For some reason you'd think the electronic surveillance epidemic sweeping the world might bypass Sweden.

You'd be wrong.

The Swedish government like governments everywhere it seems has this peculiar need to listen in.

A week or so ago (while I was away from my desk) Prime Minister Fredrik Reinfeldt won a narrow victory in his parliament allowing Sweden to spy on cross-border email and telephone traffic and snoop into how people even send faxes.

The new law has drawn the ire of folks all over the place.

“By introducing these new measures, the Swedish government is following the examples set by governments ranging from China and Saudi Arabia to the US government’s highly criticised eavesdropping program,” said Peter Fleischer of Google.

Speaking on a recent visit to Sweden (and before the passage of the law), Fleischer, the company's global privacy counsel, warned that Google would rule out making any major investments in Sweden should the controversial bill become law.

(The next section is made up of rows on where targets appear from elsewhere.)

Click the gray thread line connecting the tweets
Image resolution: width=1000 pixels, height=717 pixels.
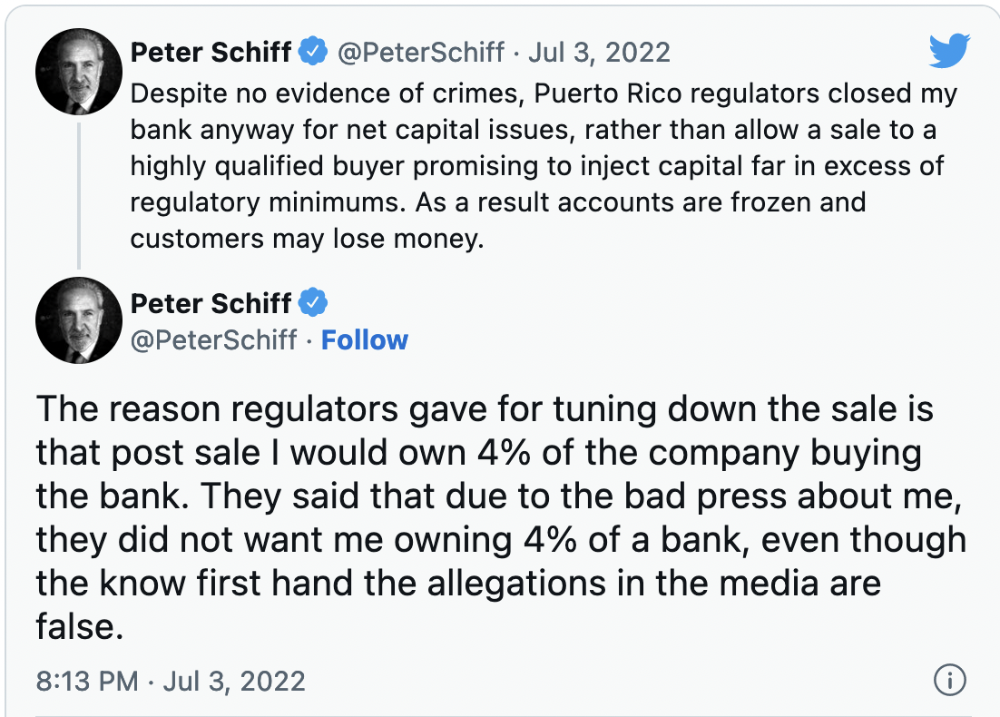pyautogui.click(x=79, y=195)
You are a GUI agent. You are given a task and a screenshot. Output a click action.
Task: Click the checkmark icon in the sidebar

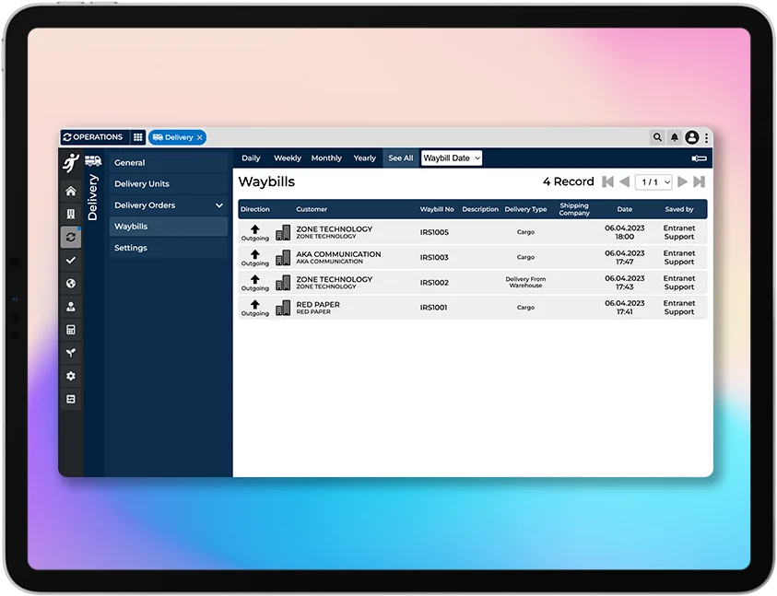71,261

"We have contacted Swedish authorities to give our view of the proposal and we have made it clear that we will never place any servers inside Sweden's borders if the proposal goes through," Fleischer told Internet World.

Critics of the new law said it represented Europe’s most far-reaching eavesdropping plan.

The International Federation of Journalists (IFJ) and its European group, the European Federation of Journalists (EFJ) expressed "incredulity and dismay" with the new law.

"It is astonishing that one of Europe's oldest democracies where model standards of press freedom have been taken for granted has dealt such a blow to civil liberties," said IFJ/EFJ General Secretary Aidan White. "No journalist anywhere in Europe can now be certain that their work is not subject to official surveillance, that their telephones are not being tapped and that they can with any confidence protect their sources," he said.

The wiretapping bill had been heavily criticized by journalists, lawyers, bloggers, all political parties’ youth organizations - as well as the head of the Swedish intelligence agency Säpo. Also, all of the four daily newspapers’ senior political editors were heavily opposed.

The public demonstrated in the streets against the bill (see picture).

All to no avail.

Agneta Lindblom Hulthén, chairwoman of the Swedish Union of Journalists (Journalistförbundet), said all privacy safeguards would vanish with the new law.

"There is a limit to what a democracy can do to protect democracy without itself becoming undemocratic," she told news agency TT. The Swedish Journalists Association had heavily campaigned against the proposal as an attack on civil liberties that would create a 'big brother' state.

Anne Ramberg, secretary general of the Swedish Bar Association, is calling for challenges to the law in Swedish and European courts saying that this sort of law would have been unthinkable before September 11.

The Local (Sweden) wrote of the new law:

"What the law means is that all telephone and internet operators will be forced to attach a large cable to the state's supercomputer, where the state will be able to keep a record of everything said in telephone conversations, surfed on the web or written on the internet."

The law can best be described by the more explanatory term "general surveillance". Instead of just criminal suspects having their phones tapped, now everyone will be tapped via their phones, emails, web surfing, faxes etc."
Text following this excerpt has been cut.